A typical 'rural' pair of females collecting maize and bringing back...firewood? Sugar cane? A minimalist paint job in a pallet of muted, almost autumnal colours over a worn undercoat of black which is probably either ink or boot-polish based.

Also from Africa comes this necklace of tiger's eye lumps with clay, stone and other beads, featuring four home-cast animals. In this case they seem to be brass or bronze, presumably recycled from electrical or engine parts? The patina probably gained with a urine bath (yes, pee!), lemon juice or vinegar?

They may - of course - be hideously commercial and just made to look vernacular?

Studies of the animals, the two big cats (a cheetah and a male lion) are a nice 1:76'ish, while the buffalo and rhino are smaller.

Wednesday, December 18, 2013

G is for Guards - Saxaphone and Trombone

Saxophonists - Very uncommon Cavendish starts this line-up, with a Charbens providing the party-wall for four Crescent and Crescent for Kellogg's.

Trombonists - Two more Charbens and three more Crescent and Crescent for Kellogg's. The shortage of these more complicated instruments is surly down to production complexity, and with me having few Cavendish (two!) and less Britains Eyes-Right (one figure!) it will be a while before there are more on the blog!

Thursday, November 22, 2012

P is for Piggy-wiggy

Lazy post tonight - smallest is about 15mm in diameter - "Th'-th'-th'-th'-th'-th'-that's All, Folks!"

Monday, July 12, 2010

A is for Ah!...Summer Grasses...

...all that remains of the dreams of soldiers.
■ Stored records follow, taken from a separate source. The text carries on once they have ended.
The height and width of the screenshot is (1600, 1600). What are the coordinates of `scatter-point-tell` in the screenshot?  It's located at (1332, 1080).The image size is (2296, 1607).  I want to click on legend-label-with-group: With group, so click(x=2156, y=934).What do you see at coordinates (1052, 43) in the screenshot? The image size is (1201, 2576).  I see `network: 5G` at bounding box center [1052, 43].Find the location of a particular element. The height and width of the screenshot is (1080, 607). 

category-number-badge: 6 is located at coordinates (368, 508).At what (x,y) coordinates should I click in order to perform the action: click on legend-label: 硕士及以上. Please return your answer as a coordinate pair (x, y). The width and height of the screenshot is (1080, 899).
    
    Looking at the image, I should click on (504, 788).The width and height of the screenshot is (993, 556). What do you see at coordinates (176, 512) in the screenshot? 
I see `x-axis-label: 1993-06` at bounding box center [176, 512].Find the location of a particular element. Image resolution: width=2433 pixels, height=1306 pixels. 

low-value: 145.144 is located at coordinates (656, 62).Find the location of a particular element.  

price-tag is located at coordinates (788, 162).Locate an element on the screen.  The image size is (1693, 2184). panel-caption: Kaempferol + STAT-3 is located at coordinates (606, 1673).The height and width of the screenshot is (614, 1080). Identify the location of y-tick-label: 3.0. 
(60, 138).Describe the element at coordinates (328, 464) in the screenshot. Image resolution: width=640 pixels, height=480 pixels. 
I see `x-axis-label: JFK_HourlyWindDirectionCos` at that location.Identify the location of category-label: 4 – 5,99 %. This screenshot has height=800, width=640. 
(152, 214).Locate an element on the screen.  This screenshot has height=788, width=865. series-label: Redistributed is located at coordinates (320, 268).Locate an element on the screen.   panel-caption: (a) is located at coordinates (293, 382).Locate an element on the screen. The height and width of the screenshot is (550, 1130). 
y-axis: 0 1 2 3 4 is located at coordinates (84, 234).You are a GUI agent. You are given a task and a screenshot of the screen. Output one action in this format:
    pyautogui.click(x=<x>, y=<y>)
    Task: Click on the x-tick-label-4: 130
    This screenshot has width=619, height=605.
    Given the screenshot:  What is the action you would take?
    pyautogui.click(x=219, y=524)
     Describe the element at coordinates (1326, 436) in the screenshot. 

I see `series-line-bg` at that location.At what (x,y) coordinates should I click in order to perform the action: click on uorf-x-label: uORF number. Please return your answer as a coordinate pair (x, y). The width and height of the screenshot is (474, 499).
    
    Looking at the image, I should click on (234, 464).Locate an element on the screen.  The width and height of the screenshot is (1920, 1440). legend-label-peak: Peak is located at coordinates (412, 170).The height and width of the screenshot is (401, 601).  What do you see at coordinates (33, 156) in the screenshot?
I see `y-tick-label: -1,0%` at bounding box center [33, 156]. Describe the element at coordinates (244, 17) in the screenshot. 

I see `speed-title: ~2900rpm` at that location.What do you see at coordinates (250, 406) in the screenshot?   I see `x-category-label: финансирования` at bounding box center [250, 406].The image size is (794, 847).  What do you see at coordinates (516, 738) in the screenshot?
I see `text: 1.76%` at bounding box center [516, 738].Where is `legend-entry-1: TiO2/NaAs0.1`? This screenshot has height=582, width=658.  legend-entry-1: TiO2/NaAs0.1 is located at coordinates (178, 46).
Things I've worn or been entitled to wear over the years - of a now distant youth!. With the exception of the two flaming sword patches which I swapped with a guy called Eddie from the 502nd Infantry at Clay Alley in the US sector when we went on a rappelling (abseiling out of the old UH1 Hueys) course down there. The Green '1' flash was issued to a higher command I was once a part of but years after I'd left the army and the German national flash came off the Bundeswehr surplus shirts we used to wear in the field because our WWII pattern woollen things were bloody awful!

The red '28' and the brass plate next to it are from the 'Old Guard' and are based on Wellingtonian uniforms of the Peninsular and Waterloo periods (when we explained to the French politely - to begin with - that we wouldn't be driving on the wrong side of the road!).

There is also a pre-'Royal' Hampshire cap-badge, we weren't supposed to wear them, but as they shined-up far better than the Hong Kong produced 'stay bright' a blind-eye tended to be turned toward them, likewise - once I was cross-posted to the Glosters I got hold of gunmetal front and back badges at the earliest opportunity!

The little red square is all that remains of my 'A' company sweatshirt!